** Provided data follows **

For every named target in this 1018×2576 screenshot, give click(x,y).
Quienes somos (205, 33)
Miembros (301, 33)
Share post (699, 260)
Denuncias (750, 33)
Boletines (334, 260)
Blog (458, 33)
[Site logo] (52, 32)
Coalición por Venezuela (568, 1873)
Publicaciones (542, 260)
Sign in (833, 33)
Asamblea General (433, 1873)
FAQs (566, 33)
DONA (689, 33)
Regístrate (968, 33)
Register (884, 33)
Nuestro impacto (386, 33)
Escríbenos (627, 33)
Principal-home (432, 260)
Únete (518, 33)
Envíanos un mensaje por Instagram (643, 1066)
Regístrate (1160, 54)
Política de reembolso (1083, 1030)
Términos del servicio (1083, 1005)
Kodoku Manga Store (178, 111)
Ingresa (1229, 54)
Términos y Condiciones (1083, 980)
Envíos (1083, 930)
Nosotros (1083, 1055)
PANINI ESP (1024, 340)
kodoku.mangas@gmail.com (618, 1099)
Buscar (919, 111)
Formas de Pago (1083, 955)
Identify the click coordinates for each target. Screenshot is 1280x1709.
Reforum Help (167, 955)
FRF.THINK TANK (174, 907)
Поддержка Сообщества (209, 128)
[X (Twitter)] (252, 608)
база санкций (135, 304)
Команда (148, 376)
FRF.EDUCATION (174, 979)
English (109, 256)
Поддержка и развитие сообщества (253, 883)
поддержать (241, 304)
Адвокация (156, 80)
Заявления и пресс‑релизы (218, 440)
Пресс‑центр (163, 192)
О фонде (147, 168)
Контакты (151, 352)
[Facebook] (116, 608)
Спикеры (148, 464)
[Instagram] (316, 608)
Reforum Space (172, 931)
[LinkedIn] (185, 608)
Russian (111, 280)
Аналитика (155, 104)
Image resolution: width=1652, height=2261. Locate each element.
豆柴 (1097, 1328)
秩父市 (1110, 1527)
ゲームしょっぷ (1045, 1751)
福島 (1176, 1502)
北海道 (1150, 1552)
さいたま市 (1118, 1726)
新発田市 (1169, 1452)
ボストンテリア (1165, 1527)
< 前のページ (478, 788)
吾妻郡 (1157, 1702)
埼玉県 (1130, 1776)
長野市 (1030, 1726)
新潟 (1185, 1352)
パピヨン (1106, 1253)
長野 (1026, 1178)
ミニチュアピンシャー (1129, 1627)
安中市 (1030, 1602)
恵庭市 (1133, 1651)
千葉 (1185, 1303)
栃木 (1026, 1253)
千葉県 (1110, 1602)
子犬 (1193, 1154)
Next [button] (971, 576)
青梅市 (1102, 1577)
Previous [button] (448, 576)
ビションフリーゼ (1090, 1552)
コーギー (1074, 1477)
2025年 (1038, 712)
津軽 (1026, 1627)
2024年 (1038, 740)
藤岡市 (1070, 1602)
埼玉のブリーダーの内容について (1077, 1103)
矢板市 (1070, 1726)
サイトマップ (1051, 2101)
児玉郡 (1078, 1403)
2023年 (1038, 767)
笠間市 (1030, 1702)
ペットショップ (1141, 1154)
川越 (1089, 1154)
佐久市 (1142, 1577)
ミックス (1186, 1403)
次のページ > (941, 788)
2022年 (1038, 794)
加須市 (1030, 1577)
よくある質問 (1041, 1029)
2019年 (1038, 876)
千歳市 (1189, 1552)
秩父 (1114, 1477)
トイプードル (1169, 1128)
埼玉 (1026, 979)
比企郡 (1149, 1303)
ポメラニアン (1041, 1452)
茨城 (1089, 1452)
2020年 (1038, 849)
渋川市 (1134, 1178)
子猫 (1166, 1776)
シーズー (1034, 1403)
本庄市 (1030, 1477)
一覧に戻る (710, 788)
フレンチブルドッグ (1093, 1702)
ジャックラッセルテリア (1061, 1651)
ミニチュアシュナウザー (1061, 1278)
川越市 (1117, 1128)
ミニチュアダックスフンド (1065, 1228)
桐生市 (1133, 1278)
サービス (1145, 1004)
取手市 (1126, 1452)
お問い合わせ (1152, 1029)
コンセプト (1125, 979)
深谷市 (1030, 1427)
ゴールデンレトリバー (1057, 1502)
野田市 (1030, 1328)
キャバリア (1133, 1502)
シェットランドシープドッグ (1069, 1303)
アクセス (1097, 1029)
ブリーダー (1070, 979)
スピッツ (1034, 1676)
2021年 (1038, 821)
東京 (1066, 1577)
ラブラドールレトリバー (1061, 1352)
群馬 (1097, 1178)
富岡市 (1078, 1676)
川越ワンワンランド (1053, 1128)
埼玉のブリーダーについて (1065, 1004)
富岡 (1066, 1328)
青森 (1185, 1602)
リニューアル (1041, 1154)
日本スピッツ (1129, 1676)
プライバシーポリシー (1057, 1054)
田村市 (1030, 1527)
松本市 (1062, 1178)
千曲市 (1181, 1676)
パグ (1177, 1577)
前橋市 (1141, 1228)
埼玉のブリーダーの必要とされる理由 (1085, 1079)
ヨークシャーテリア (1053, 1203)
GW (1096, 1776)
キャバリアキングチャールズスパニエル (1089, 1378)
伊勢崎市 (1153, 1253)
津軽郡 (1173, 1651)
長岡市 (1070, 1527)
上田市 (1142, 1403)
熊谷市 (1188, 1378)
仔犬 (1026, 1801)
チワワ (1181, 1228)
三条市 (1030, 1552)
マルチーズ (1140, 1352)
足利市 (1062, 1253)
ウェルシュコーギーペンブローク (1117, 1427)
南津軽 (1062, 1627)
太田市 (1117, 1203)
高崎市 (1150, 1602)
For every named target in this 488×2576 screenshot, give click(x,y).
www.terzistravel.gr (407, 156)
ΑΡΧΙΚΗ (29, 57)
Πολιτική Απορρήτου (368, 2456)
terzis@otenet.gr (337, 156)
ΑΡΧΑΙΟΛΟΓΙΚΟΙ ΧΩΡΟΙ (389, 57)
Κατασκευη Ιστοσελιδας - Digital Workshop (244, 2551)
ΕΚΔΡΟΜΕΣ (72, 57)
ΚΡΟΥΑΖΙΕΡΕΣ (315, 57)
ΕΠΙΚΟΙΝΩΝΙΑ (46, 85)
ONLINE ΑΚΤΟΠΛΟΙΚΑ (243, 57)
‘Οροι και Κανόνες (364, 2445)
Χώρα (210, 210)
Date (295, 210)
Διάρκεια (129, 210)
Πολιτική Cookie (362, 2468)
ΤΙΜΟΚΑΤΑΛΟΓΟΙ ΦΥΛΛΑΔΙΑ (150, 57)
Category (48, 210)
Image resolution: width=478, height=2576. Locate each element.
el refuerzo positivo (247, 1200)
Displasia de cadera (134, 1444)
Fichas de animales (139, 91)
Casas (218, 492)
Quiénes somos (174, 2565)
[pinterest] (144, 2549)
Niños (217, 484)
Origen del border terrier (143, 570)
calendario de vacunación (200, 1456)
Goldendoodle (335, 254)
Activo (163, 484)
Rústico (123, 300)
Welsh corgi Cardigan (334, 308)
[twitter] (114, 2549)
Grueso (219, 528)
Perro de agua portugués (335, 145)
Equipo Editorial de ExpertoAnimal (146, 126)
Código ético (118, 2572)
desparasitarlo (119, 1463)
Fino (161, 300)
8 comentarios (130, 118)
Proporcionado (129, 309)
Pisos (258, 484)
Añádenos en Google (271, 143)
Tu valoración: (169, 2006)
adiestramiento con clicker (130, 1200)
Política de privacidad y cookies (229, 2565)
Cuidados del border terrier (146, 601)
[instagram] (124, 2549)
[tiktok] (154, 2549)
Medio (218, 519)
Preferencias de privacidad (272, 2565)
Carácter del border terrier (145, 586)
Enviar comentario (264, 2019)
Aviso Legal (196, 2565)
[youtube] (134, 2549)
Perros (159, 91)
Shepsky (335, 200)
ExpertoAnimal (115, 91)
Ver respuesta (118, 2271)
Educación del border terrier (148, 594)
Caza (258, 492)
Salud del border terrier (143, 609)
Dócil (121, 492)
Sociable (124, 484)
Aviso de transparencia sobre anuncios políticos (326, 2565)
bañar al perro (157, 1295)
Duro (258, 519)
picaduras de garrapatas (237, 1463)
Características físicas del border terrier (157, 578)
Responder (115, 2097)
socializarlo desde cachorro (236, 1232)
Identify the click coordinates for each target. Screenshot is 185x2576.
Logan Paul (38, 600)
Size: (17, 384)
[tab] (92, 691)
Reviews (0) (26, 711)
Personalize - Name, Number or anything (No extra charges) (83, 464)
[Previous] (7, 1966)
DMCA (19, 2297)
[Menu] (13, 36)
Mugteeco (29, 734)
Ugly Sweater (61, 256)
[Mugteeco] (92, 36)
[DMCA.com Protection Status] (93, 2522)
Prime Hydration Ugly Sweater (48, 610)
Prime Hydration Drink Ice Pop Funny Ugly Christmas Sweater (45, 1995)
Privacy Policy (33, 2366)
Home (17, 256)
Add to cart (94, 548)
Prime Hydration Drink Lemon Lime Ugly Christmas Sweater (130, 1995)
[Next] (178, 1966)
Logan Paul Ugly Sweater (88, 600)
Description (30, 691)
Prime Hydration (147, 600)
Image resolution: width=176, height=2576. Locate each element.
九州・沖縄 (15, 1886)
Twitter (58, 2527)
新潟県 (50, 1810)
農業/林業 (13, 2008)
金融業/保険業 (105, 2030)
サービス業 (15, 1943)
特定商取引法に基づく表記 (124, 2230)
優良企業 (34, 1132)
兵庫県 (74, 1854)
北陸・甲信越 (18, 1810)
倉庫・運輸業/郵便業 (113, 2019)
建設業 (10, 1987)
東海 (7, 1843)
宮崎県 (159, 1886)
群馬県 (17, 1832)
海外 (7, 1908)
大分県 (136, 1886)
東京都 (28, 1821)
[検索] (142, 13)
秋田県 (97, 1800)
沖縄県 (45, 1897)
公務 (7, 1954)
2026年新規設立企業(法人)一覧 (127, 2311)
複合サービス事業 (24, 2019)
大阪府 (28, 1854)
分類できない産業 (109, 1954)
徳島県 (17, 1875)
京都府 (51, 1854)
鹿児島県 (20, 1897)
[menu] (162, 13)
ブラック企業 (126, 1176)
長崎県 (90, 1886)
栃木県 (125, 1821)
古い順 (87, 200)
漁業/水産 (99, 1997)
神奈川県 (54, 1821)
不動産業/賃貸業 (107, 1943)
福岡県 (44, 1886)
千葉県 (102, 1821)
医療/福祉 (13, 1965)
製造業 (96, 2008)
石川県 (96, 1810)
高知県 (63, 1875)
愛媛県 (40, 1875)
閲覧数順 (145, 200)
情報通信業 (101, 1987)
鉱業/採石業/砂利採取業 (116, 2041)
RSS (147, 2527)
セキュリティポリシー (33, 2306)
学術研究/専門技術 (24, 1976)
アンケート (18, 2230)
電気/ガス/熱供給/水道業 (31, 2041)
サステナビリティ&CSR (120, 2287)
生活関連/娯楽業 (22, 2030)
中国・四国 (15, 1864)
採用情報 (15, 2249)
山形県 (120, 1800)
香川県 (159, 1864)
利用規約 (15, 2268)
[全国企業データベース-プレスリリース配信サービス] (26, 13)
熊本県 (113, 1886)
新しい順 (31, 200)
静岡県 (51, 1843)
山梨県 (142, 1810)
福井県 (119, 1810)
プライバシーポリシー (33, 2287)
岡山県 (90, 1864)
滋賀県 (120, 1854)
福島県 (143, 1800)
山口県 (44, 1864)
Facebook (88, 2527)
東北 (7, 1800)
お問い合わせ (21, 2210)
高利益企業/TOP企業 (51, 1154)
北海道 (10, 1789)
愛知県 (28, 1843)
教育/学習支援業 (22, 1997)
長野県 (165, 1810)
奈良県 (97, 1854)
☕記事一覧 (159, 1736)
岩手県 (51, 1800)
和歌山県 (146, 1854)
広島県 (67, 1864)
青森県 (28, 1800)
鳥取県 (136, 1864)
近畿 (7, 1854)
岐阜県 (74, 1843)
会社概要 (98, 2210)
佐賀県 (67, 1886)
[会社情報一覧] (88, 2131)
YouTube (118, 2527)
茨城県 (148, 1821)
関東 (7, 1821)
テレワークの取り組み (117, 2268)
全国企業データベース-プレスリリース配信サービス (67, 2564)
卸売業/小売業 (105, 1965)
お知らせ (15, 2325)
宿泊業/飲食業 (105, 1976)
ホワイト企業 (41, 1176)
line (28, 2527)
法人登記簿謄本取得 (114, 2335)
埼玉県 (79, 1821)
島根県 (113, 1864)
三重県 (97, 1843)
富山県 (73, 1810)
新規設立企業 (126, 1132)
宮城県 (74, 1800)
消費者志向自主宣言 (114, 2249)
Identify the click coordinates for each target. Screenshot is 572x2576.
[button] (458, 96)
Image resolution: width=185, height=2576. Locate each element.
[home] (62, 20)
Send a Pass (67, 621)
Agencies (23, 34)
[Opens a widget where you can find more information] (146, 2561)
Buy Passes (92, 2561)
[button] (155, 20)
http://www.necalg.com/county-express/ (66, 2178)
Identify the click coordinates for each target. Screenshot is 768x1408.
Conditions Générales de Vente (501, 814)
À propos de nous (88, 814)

** End of Provided data **

The task:
Retype exactly the lines of the data above, starting at its first line and finishing with the line that has "Reforum Help (167, 955)" in it.

Task answer:
For every named target in this 1018×2576 screenshot, give click(x,y).
Quienes somos (205, 33)
Miembros (301, 33)
Share post (699, 260)
Denuncias (750, 33)
Boletines (334, 260)
Blog (458, 33)
[Site logo] (52, 32)
Coalición por Venezuela (568, 1873)
Publicaciones (542, 260)
Sign in (833, 33)
Asamblea General (433, 1873)
FAQs (566, 33)
DONA (689, 33)
Regístrate (968, 33)
Register (884, 33)
Nuestro impacto (386, 33)
Escríbenos (627, 33)
Principal-home (432, 260)
Únete (518, 33)
Envíanos un mensaje por Instagram (643, 1066)
Regístrate (1160, 54)
Política de reembolso (1083, 1030)
Términos del servicio (1083, 1005)
Kodoku Manga Store (178, 111)
Ingresa (1229, 54)
Términos y Condiciones (1083, 980)
Envíos (1083, 930)
Nosotros (1083, 1055)
PANINI ESP (1024, 340)
kodoku.mangas@gmail.com (618, 1099)
Buscar (919, 111)
Formas de Pago (1083, 955)
Identify the click coordinates for each target. Screenshot is 1280x1709.
Reforum Help (167, 955)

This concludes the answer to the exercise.